Data blending, the process that delivers a quick and straightforward method to extract value from multiple data sources, has continued to grow this year but what lies for the year ahead?
Pentaho Corporation Chief Executive Officer Quentin Gallivan predicts that data blending will be bigger than ever next year, along with the Internet of Things (IoT) getting real and Big Data continuing to move to the cloud in the latest in SiliconANGLE’s 2016 predictions series.
Gallivan’s Big Data predictions as follow.
Big Data will be put to work and data blending will be bigger and more important than we could ever have imagined back in 2010 when we were just getting started with Hadoop, Gallivan notes for the year ahead.
“As business and society confronts large-scale and systemic security, environmental, health and economic problems and opportunities, a platform that blends unstructured and relational data is turning out to be an indispensable ‘multi-tool’. As one major telecommunications customer blends data to halt potentially catastrophic cybersecurity breaches, a retailing customer is applying it to raise revenue and loyalty by personalizing in-store recommendations.”
“In 2016, demands will continue to grow in sophistication. For instance, consumers will increasingly expect retailers to deliver highly customized recommendations that predict what they want at the right time through the right device and followed through with seamless and secure e-commerce transactions.”
“Data blending’s potential in areas from automotive telemetry to medical science to national security is enormous, and we’re only at the beginning.”
McKinsey Institute estimates in its “Unlocking the potential of the Internet of Things” report in June that IoT will create anywhere from $3.9 trillion to $11.1 trillion in economic value by 2025.
Gallivan believes that the key use cases driving this transformation include Predictive Maintenance, Smart Cities, and Smart Homes.
“Large industrial companies not viewed as part of the Internet economy are hitting back hard in transforming their companies around the Industrial Internet. These companies make, move, sell and support physical things and these sensors are getting plugged into the internet. Introducing these physical things into the internet presents myriad new challenges and opportunities in the areas of data governance, standards, health and safety, security and supply chain – to name but a few. Companies must start planning now or risk being left behind.”
Ventana Research found in a survey of over 250 top IT executives that analytics was the most critical skill for the future as a strategic enabler that will help companies grow revenues, reduce costs and make companies more productive.
“While the classic Business Intelligence model of a data analyst using a tool outside the application flow to analyze historical data is viewed as somewhat helpful,” Gallivan says, “the next generation of analytics, where business users consume analytics as part of the business application will be viewed as mission-critical.”
“Real-time analytics, blending both unstructured and structured data, deployed within the application will be critical to delivering insight for; 360 view of the customer, IOT, Supply Chain management, Security and Fraud prevention use cases.”
The explosion of cool new open source tools designed to enable large-scale, high-volume analytics on petabytes of data such as Spark, Docker, Kafka, and Solr are moving from the “awkward teenager” phase to the “bearded hipster” phase according to Gallivan.

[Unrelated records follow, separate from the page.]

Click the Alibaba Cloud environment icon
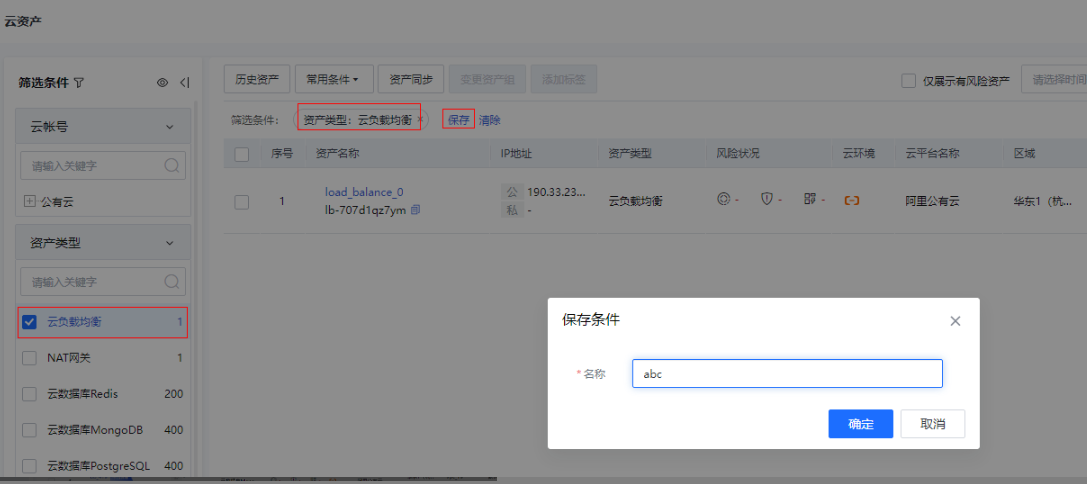Image resolution: width=1087 pixels, height=484 pixels. (x=851, y=201)
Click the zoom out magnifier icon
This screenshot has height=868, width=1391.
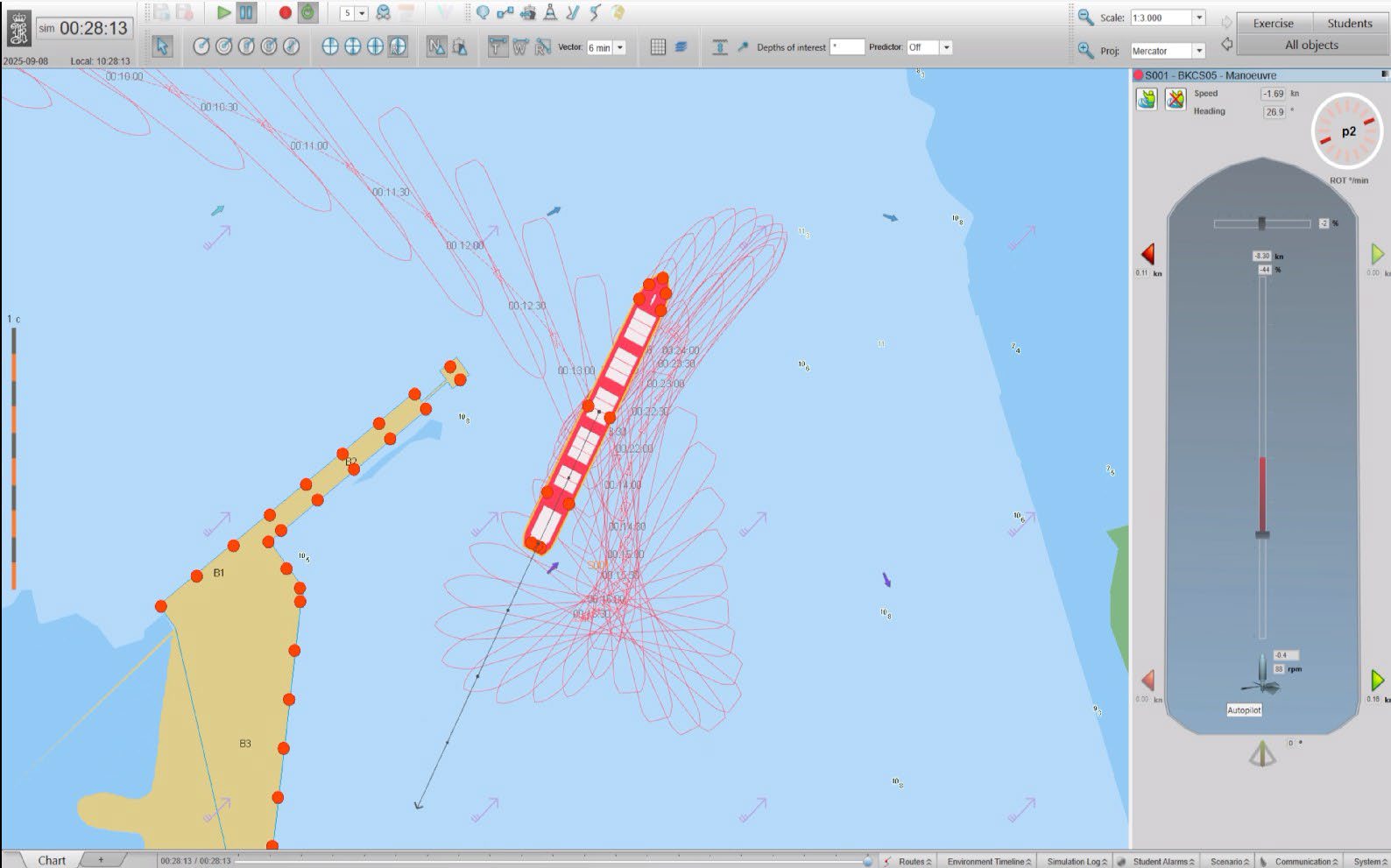tap(1085, 18)
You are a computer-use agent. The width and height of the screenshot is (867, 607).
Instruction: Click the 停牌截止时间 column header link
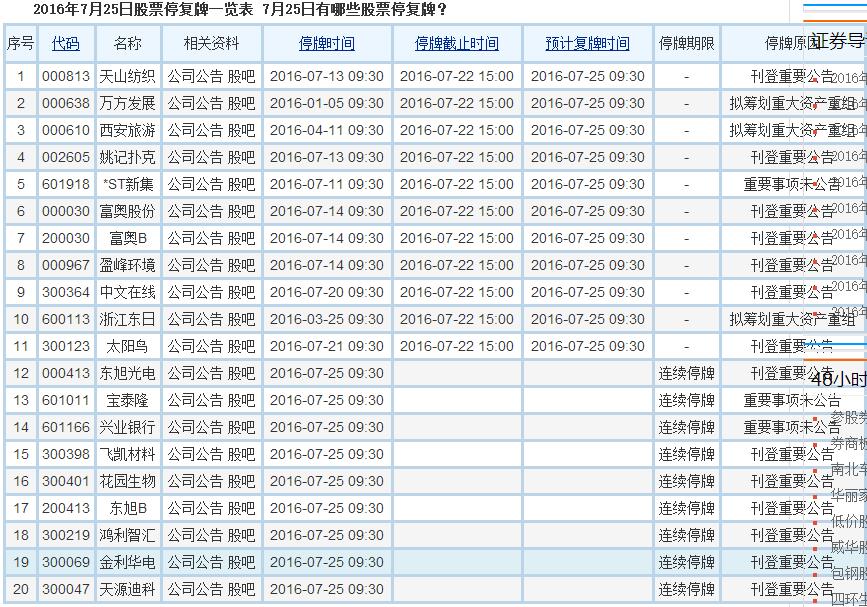click(456, 44)
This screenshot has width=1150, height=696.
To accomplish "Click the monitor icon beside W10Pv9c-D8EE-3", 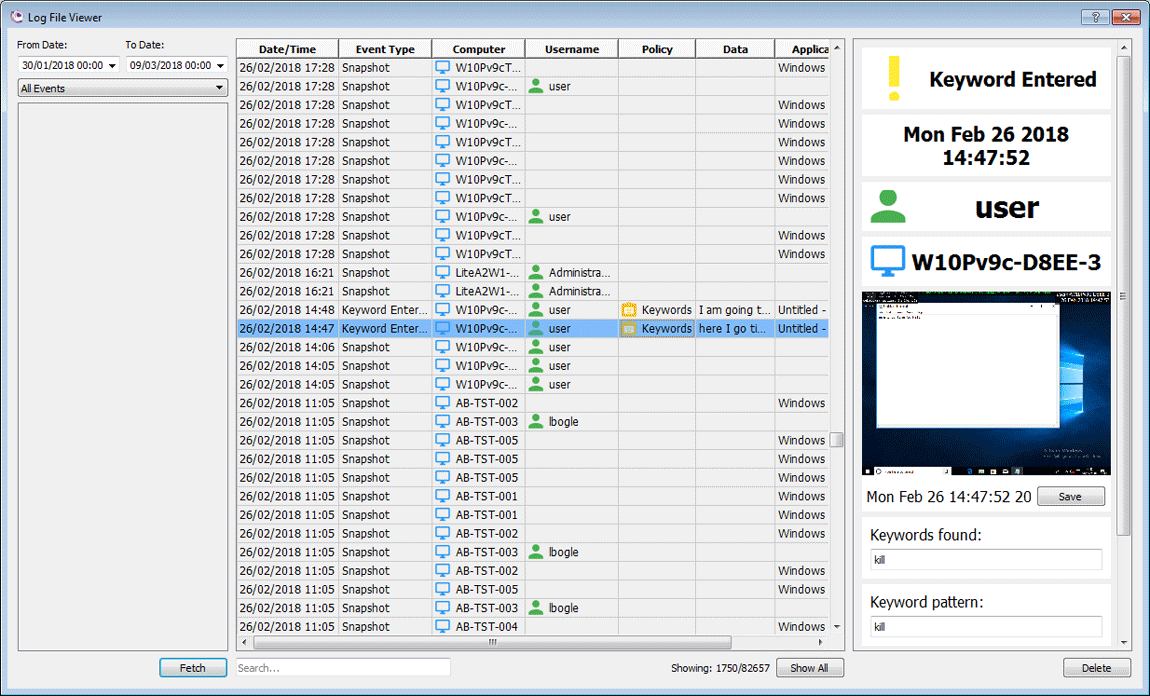I will tap(887, 262).
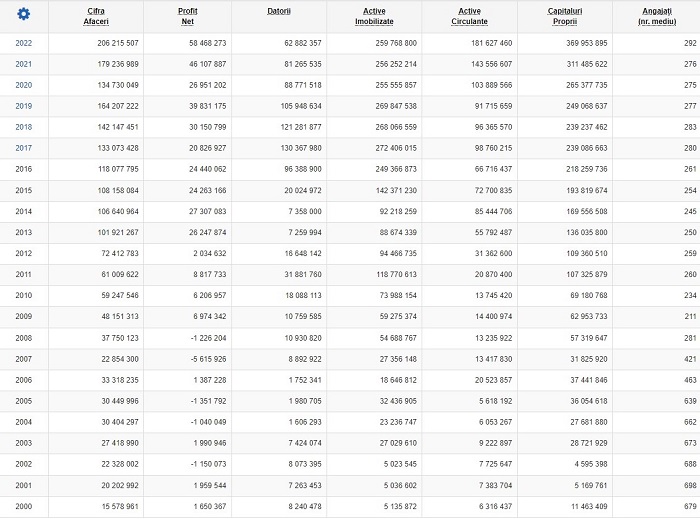This screenshot has width=700, height=519.
Task: Open Active Circulante column header
Action: 470,16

“These tools are critical to driving faster innovation and are becoming more mature as we speak. The in-memory processing framework of Spark which provides the key to machine learning and real-time data streaming on large data sets is being led by big data pioneers like Databricks and Cloudera, as well as embraced by large technology companies like IBM.”
Gallivan believes that the cloud is emerging as a preferred deployment model for big data.

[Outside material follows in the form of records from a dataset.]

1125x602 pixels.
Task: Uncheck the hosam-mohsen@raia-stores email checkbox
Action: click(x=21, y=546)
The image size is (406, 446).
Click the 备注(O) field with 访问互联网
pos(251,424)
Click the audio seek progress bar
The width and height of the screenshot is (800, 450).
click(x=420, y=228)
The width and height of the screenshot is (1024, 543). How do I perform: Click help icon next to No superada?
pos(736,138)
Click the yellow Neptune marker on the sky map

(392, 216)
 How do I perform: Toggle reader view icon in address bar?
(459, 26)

“At our last Strategic Advisory Board session almost all members had either deployed their big data applications in the cloud, or were planning to. This includes the stock exchange regulator FINRA, which operates in a highly secure environment, handling and looking for anomalies in a whopping 75 billion transactions every day.”
“Companies want the option to deploy Big Data applications either behind the firewall, 100 percent in the cloud or a hybrid, private/public cloud environment.”
User experience (UX) will be a major investment area in the Big Data analytics ecosystem, starting with cloud but going further into building better user experiences for streaming and predictive analytics, Gallivan predicts.
“It’s about integrating new, secure technologies like facial recognition to reassure users that their data is safe and trustworthy. Moving towards real-time speed is also a key part of the user experience. Our customers tell us that Hadoop is still too hard, and are hoping that the vendors invest in making the experience easier. The easier we all make it, the more use cases we unlock for the enterprise.”